Note that this should all happen as part of your program's initialization; don't load the files and process buffers over and over again!
When you want to actually draw the glyph, you'll need to rebind the buffers so that OpenGL knows to use them. You can do this with the same gl.bindBuffer() calls you used earlier. This is how you "switch" between buffers and draw multiple glyphs!
Once you've bound the right buffers as current, you'll need to pass the appropriate data into the shaders. There are two kinds of variables you'll need to pass: vertex attributes (variables that change per vertex, such as position or color), and uniforms (variables that don't change between calls to render a set of vertices).
- For vertex attributes, you just setup the shader so it's ready for the attributes (the data itself gets passed in momentarily). First you declare the type and format of the attribute, then you "turn on" (enable) OpenGL's use of an array for that attribute:
```
  gl.vertexAttribPointer(shaderProgram.vertexPositionHandle, 2, gl.FLOAT, false, 0, 0);
  gl.enableVertexAttribArray(shaderProgram.vertexPositionHandle);
```
  Note that we're using references (or "handles") to the memory location of the shader variables, which were established in the init() function as provided code.
- For uniforms, you make a call to gl.uniform*, with the * replaced by the type of the variable. So for a single integer uniform, you'd call gl.uniform1i, and for an array (vector) of 2 floats you'd call gl.uniform2fv. Thus you'll have something like:
```
  gl.uniform2fv(shaderProgram.glyphSizeHandle, myGlyphSize);
```
  Protip! Your gl.uniform* formats will need to match the types declared in the shader (generally the vertex shader)! If you're unsure what type to use, check there.
Finally finally finally, you can actually draw the elements! gl.drawArrays() is described in the text and is used for simply drawing arrays of vertex coordinates. However, since we're using indexed vertices (we've specified the triangles, instead of just using every 3 vertices), you'll need to use gl.drawElements():
```
  gl.drawElements(gl.TRIANGLES, numberOfIndicies, gl.UNSIGNED_SHORT, 0);
```
- Things to note: the first argument specified the format of the indicies (gl.TRIANGLES because we're using plain triangles, but you'd use gl.TRIANGLE_STRIP for a triangle strip).

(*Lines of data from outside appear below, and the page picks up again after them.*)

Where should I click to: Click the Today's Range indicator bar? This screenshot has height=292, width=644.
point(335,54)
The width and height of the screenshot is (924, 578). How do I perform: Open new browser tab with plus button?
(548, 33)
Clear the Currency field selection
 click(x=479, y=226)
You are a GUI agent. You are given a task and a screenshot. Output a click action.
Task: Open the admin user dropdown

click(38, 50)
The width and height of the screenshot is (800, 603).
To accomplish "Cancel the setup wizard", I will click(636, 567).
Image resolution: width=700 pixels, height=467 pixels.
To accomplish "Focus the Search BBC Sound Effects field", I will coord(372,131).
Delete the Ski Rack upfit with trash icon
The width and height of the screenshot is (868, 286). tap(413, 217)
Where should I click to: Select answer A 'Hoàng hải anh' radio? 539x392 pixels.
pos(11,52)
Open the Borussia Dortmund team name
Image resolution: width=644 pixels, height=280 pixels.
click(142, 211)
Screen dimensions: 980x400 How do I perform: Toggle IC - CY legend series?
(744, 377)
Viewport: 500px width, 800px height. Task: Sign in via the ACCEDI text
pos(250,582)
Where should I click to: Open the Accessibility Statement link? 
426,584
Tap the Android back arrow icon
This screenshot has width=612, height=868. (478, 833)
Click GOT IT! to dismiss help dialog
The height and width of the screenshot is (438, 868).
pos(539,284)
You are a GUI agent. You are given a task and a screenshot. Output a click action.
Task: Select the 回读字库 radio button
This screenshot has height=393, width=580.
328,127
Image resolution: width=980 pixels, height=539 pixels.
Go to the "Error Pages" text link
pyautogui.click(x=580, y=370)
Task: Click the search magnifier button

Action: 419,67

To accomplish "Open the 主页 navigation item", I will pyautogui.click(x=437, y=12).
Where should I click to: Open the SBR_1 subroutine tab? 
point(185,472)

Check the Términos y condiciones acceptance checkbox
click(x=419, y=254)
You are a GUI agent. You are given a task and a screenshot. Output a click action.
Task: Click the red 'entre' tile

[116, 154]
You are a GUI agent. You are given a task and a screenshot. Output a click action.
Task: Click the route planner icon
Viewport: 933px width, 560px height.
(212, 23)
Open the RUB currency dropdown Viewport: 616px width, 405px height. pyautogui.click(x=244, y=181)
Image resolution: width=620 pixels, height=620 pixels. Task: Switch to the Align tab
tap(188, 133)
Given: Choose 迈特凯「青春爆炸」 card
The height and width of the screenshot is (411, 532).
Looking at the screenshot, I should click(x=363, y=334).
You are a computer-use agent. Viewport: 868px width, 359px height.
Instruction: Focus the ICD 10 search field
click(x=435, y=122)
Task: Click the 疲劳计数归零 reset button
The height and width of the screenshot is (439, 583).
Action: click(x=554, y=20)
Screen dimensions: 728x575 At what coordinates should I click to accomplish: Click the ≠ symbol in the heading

The third argument is the data type of the index data: since we're using 16 bit unsigned integers, those are gl.UNSIGNED_SHORTs.

Whew! That's a lot of pieces, but one this is in you should be able to see your glyph rendered on the screen! If you have problems, please don't hesitate to ask. Make sure this works before moving on!

Making Everything Fit

At this point, you should be able to load and render a single glyph and have it look nice. But what about rendering an entire String of glyphs?

Basically, each glyph is modeled within it's own coordinate system (a.k.a, it's own basis or frame). The provided shader transforms that glyph into the canonical view frame: the coordinate system used by the OpenGL canvas. This coordinate system has the origin (0,0) at the center of the canvas, and corners are at (-1, -1), (1, -1), (-1, 1), and (1,1).

Note that this view frame is different than the screen frame, which uses coordinates similar to those you used with the HTML5 canvas, where each pixel is a point.

The positioning of the glyph is determined by how to translate from the glyph's coordinate system to OpenGL's; where does point (2,3) in the glyph's world get mapped to? This is called changing basis.

So in order to make the make all the glyphs appear at the right size and in the right place, you'll need to tell OpenGL how to scale and how to move the coordinate system (frame) that it is using for each gl.drawElements() call, before you actualy make that call!

The provided code will calculate a scale factor and an offset (in OpenGL's basis) that you can use to switch frames. But to use these variables, you'll need to make them accessible to the vertex shader, as well as modifying that shader to use them!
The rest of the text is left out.